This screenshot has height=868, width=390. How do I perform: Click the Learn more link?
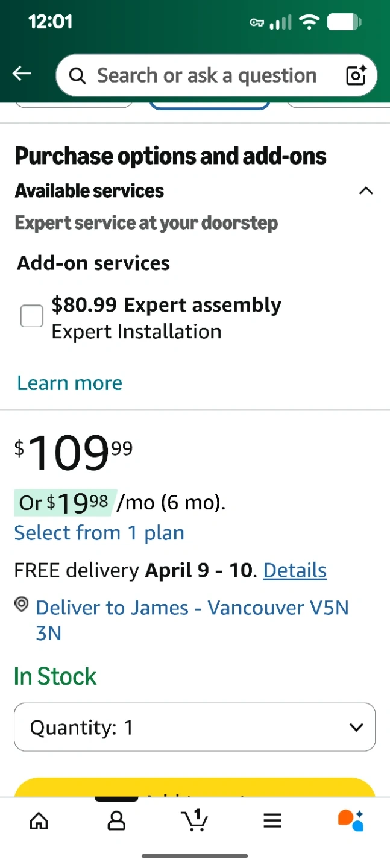click(70, 383)
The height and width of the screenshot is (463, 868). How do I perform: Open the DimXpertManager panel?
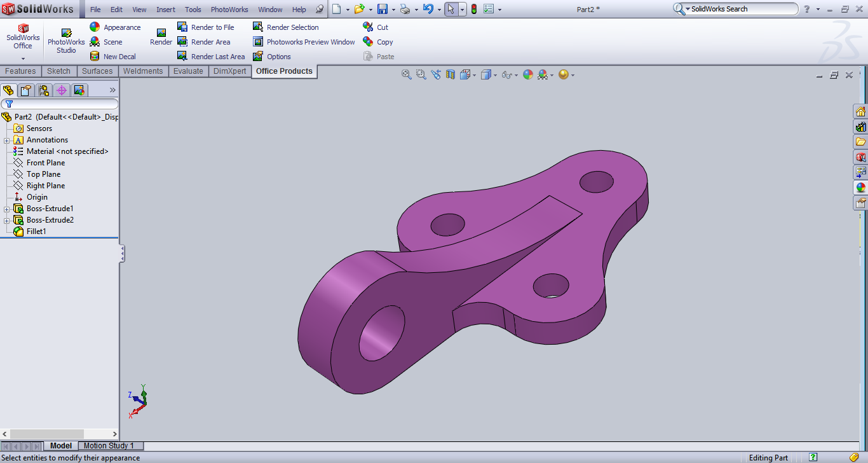tap(62, 90)
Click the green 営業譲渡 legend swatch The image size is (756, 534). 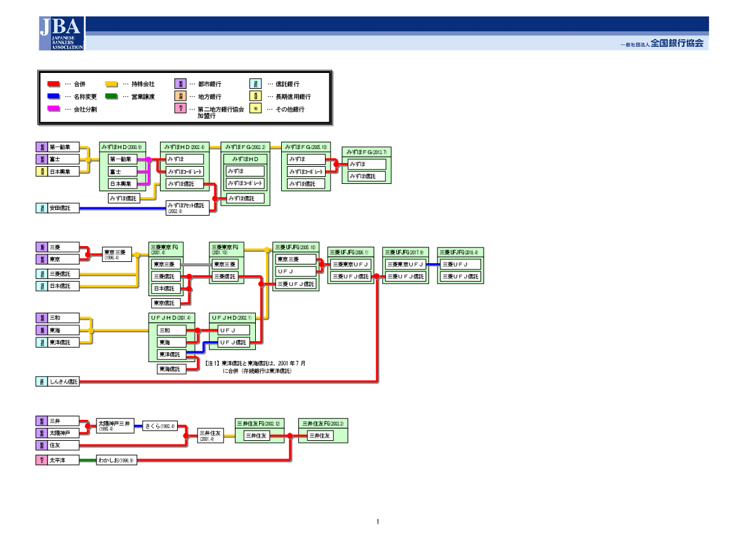click(112, 96)
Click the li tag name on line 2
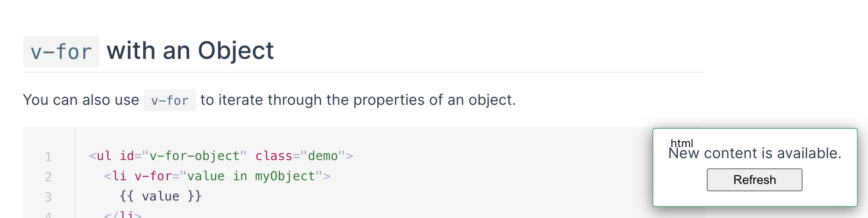The image size is (868, 218). tap(119, 176)
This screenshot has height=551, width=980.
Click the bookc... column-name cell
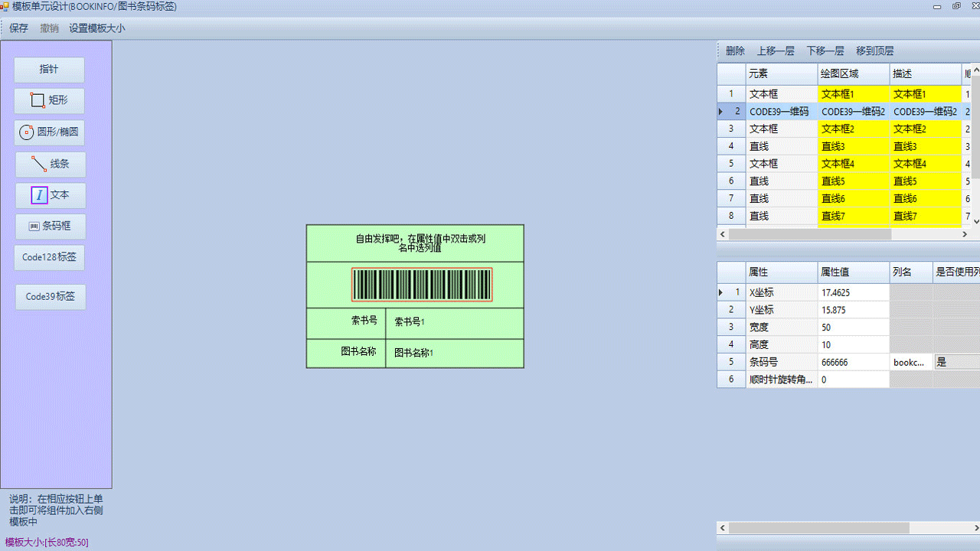point(910,362)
• • • •
EXERCISE. After locating the line containing "This screenshot has height=551, width=980." in the entries above, repeat only it and each later line through the end, exactly, without any pictures.

RESULT FOR THIS TASK.
This screenshot has height=551, width=980.
Click the bookc... column-name cell
point(910,362)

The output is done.